* THE TASK *
All lines from the one with "Tenant Emergency Maintenance (169, 1014)" through the end of the records below are to be given again exactly, and nothing else.
MATERIAL FOR THIS TASK START
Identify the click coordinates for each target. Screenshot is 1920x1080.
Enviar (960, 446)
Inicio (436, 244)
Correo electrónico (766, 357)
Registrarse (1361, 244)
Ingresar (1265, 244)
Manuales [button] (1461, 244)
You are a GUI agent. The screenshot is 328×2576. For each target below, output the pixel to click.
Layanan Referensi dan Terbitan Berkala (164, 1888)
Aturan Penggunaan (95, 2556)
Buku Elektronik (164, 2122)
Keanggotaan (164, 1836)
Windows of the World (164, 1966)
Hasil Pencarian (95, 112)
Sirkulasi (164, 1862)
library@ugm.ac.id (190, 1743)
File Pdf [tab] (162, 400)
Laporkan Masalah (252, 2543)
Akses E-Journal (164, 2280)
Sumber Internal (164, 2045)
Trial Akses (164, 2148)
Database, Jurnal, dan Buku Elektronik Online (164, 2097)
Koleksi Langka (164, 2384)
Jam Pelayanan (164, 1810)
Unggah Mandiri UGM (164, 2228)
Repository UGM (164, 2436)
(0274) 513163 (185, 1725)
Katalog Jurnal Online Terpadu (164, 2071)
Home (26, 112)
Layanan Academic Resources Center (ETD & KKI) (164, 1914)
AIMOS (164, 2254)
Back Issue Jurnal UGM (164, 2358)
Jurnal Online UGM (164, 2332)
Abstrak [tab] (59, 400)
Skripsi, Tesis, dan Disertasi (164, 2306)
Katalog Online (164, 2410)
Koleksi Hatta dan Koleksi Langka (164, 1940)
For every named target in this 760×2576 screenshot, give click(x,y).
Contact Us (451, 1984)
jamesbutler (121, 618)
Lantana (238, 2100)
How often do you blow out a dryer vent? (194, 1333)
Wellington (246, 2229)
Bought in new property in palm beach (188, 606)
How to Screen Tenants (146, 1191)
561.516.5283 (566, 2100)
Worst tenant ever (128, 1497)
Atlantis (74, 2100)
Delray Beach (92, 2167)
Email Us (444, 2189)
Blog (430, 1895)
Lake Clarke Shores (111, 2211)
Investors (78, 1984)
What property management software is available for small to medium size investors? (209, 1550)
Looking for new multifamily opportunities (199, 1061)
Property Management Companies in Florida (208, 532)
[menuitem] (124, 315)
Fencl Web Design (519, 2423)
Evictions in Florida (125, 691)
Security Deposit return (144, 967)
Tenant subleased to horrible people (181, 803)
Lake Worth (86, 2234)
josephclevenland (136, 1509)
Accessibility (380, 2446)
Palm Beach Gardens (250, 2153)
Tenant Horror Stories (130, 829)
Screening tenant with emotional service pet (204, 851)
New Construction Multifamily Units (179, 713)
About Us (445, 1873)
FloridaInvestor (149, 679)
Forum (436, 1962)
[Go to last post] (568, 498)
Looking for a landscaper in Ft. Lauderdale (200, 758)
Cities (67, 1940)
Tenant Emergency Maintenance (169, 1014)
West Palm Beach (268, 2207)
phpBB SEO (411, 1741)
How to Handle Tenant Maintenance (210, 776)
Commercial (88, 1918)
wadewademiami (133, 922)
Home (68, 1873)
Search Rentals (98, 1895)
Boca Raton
MATERIAL FOR THIS TASK END
* ANSWER FOR THE TASK *
Tenant Emergency Maintenance (169, 1014)
West Palm Beach (268, 2207)
phpBB SEO (411, 1741)
How to Handle Tenant Maintenance (210, 776)
Commercial (88, 1918)
wadewademiami (133, 922)
Home (68, 1873)
Search Rentals (98, 1895)
Boca Raton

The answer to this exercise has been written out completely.